Post by Jubatian » Wed Jan 04, 2017 2:52 pm

Just some ideas for an I think reasonable upgrade retaining compatibility as much as possible, for people who are OK with the SMD parts and the XMega's 3.3V operation voltage.

(This is a different, more conservative idea than the XMegaBox idea I posted before)

As far as I see the majority of the Uzebox games don't have custom timing-critical components, so by compiling them with a kernel having adjusted video modes they should continue to work just fine with an XMega. By this I think it being quite reasonable to create an XMega version of Uzebox retaining source compatibility.

The major constraints are the following then:
28.6MHz oscillator frequency (the XMega has PLL, so it could possibly use a 3.58MHz NTSC colorburst crystal which are more plentiful)
The palette must stay the same BBGGGRRR.

Possibilities for improvements:
Sync signals could be generated using the PWM modes of timers or the event system automatically toggling an appropriate pin (so the sync pin should be selected accordingly), which could free up lots of CPU power for the user and could make a wider variety of HSync tasks possible (no need to interleave sync toggles).

Otherwise the benefits are that an XMega from the upper end has for example 256K ROM + 16K RAM, and there is no overclocking, so system stability should improve, less risk of having the overclocking-tolerant ATMegas discontinued, it might also serve better for portables (no need to drive the chip with increased voltage).
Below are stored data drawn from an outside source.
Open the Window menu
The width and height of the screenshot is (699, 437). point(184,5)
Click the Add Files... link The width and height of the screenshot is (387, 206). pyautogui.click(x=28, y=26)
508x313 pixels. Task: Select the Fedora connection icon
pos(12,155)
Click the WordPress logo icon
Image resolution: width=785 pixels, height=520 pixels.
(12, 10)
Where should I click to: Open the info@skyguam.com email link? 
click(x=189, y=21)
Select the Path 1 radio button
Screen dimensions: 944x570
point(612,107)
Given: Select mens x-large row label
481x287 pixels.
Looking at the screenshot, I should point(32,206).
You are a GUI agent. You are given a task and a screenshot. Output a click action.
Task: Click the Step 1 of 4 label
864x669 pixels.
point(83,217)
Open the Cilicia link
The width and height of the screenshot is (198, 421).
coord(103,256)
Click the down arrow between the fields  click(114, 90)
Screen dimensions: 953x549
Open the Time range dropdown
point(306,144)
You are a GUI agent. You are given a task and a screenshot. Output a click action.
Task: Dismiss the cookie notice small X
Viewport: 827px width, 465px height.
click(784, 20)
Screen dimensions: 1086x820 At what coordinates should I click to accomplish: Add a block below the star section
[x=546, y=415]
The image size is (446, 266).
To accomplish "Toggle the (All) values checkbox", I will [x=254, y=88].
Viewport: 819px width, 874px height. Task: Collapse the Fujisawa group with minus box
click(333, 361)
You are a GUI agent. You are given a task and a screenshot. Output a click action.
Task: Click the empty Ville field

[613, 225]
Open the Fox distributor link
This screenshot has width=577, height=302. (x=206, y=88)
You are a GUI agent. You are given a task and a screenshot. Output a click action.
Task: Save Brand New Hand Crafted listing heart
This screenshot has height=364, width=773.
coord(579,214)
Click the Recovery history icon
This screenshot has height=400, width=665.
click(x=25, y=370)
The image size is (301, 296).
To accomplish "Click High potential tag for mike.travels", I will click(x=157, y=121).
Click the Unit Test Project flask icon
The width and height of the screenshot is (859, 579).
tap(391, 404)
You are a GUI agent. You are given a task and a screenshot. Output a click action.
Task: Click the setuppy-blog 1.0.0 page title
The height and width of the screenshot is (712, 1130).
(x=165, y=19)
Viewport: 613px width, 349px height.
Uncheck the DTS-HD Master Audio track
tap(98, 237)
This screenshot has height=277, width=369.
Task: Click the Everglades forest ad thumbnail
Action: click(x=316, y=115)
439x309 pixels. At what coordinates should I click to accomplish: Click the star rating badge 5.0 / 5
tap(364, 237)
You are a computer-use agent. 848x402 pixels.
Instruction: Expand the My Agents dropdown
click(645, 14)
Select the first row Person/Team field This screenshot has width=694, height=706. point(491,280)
Of course the 16K RAM would be the most massive deal with this system making lots of things possible which previously weren't (such as you can easily have a full 8x8 tile tileset for a 4bpp mode in RAM with this, loaded from SD card for example), allowing for the design of drastically different games with ease.

What I wouldn't do with the XMegas:
No DMA usage. It is very complex to emulate, and it is a very different system (from graphics generation perspective).

If anyone is interested in this from the hardware end, I really think I would jump in porting the Uzebox kernel for such a design.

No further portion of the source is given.